Wednesday, June 19, 2013

Taksim Revisited

This is a second effort to comment on the recent protest in Turkey. This 'second take' is informed by having had the opportunity to talk over the past couple of days to a number of people in Istanbul with diverse opinions on the situation  .

In an article I wrote back in 2007 on the events of the summer of that year in Turkey, I had tried to develop a reasoning that countered the way in which the military-bureaucratic establishment in Turkey framed Islamism in general, and the AKP in particular, as the ‘Other’, as an outsider to the Turkish body politic that threatened to destroy the achievements of the secular, modernizing forces that had built the Republic. I was arguing then

it is evident that, contrary to the attempted simplification of the current political situation into one characterized by the irreconcilable conflict between a monolithic and fundamentalist Islamist camp bent on introducing Şeriat (sharia law) and Turkey’s secular forces, the reality is much more complex. Political Islam in contemporary Turkey is an incredibly diverse phenomenon that cannot be reduced to the traditional label of religious fundamentalism. In this vein, the AKP should be seen as a multifaceted, internally diverse movement that comprises old Islamist political forces, to be sure, but increasingly, the new middle class and business elite that emerged in the 1980s due to the transformation of the official Kemalist discourse into one that had room for Islam and, indeed, depended on the latter for its own legitimacy and effectiveness. As such, it purports to represent both the urban and provincial poor who see in Islam the promise of social justice and of what Tuğal (2002: 101) has called ‘moral anticapitalism’ and the aspiring economic elites who consider that the party’s Islamic discourse has room for what Tuğal once more calls alternative, or ‘moral capitalism’. As it has also been pointed out, (Cornell 1999; Sofos 2001: 259) Islamic political forces have been very successful in attracting the young, especially those disaffected with the impasses of Turkey’s tutelary democracy, corruption and Turkey’s state bureaucracy. It is this, additional, dimension of political Islam in Turkey, its ability to attract considerable numbers of young and disgruntled voters and to articulate their disenchantment, that has been largely ignored by commentators and politicians alike.

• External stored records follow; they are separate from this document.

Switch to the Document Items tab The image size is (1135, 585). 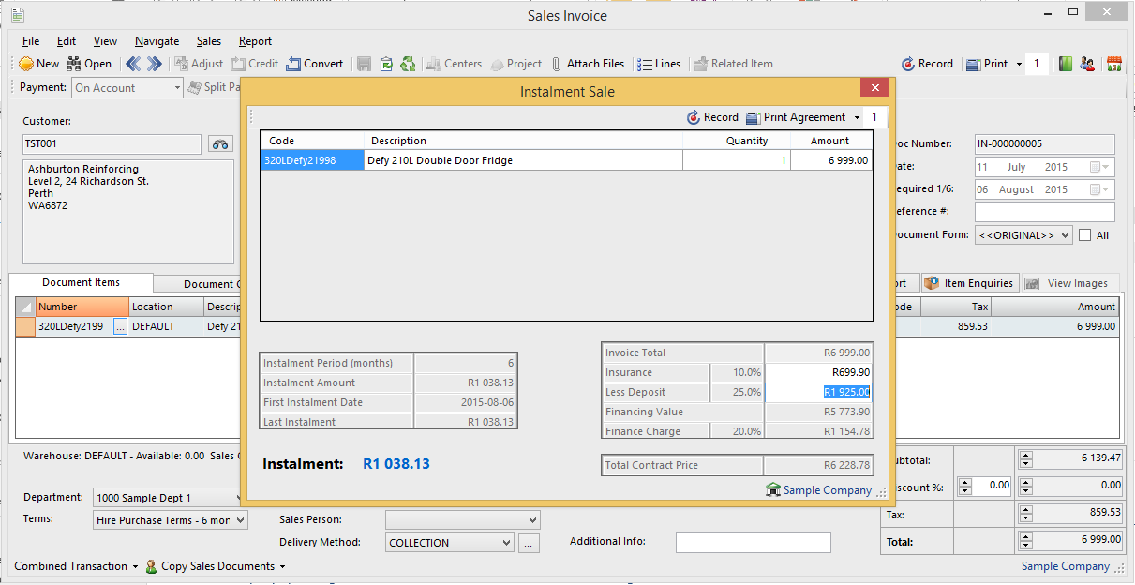tap(81, 282)
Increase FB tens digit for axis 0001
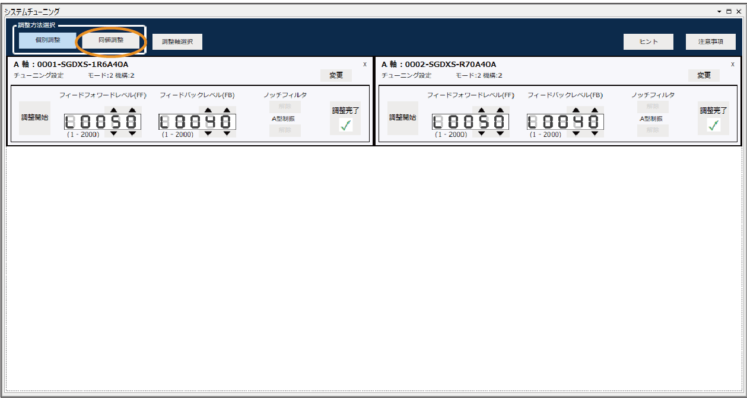Screen dimensions: 747x400 (208, 110)
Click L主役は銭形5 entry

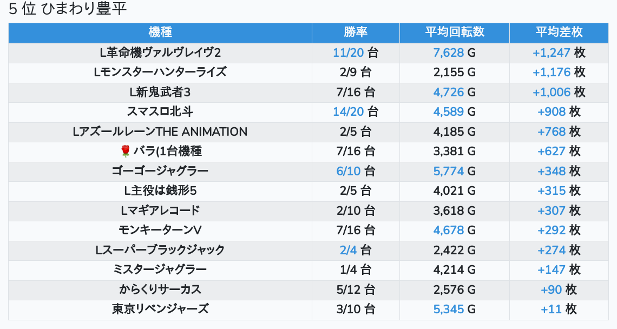[160, 190]
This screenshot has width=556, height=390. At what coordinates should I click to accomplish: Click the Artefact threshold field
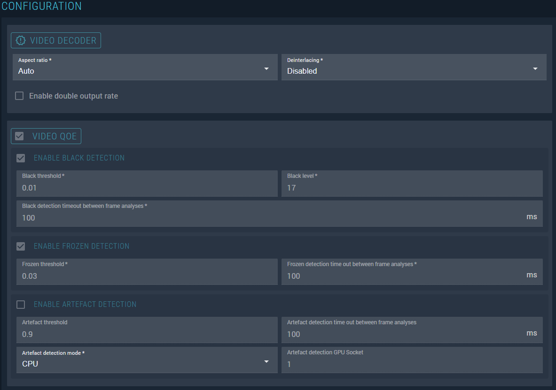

Within a few years, the AKP, and Prime Minister Erdoǧan in particular, had presided over a sea change in Turkish politics. The military had been tamed and slowly abandoned its intervention reflexes, a fossilized opposition had started to consider embarking on a long and painful process of renewal, and secularism was being redefined in ways that did not discriminate against citizens who faced the dilemma of compromising their religious beliefs in order to participate in the public arena (I am primarily, though not exclusively, thinking of the relaxation of the restrictions imposed on covered women entering in education or employment in certain areas of the public sector). A lot of its achievements have been controversial. The investigation of senior army officers for corruption and conspiracy has attracted accusations of fixed charges and has been likened to a witch-hunt. The number of journalists that faced government obstructionism and lack of transparency or even were incarcerated has increased dramatically. The AKP and its leader have grown arrogant and have started marginalizing their secular, liberal and leftist critics in ways that are reminiscent of the marginalization of their constituency by the 'Kemalist' establishment.

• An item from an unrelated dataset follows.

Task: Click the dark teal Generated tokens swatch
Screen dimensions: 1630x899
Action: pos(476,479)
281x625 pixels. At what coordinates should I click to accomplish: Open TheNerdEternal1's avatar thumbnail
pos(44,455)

The events that started at the Gezi Park in late May have been interpreted in substantially different ways by the different parties involved. The protesters - not a homogeneous group - have, at least temporarily, been brought together through what social movement researchers call 'the construction of shared injustice frames'. In simpler words, they perceive themselves increasingly ignored and marginalized by an arrogant government and Prime Minister. Some of the people I talked to describe the protest as a 'White Turk Revolution'. If this means the political coming of age of relatively young and hitherto relatively apolitical Turks, the label 'White Turk' is accurate. If this means that the events have set in motion of a long, arduous process of political realignment of the political system, then the term 'revolution' is also accurate. Some of the protesters I talked to are passionate secularists and some are nostalgic of the 'Kemalist era' meaning the time prior to the political ascendance of the AKP, although they have little or no memory or experience of it. 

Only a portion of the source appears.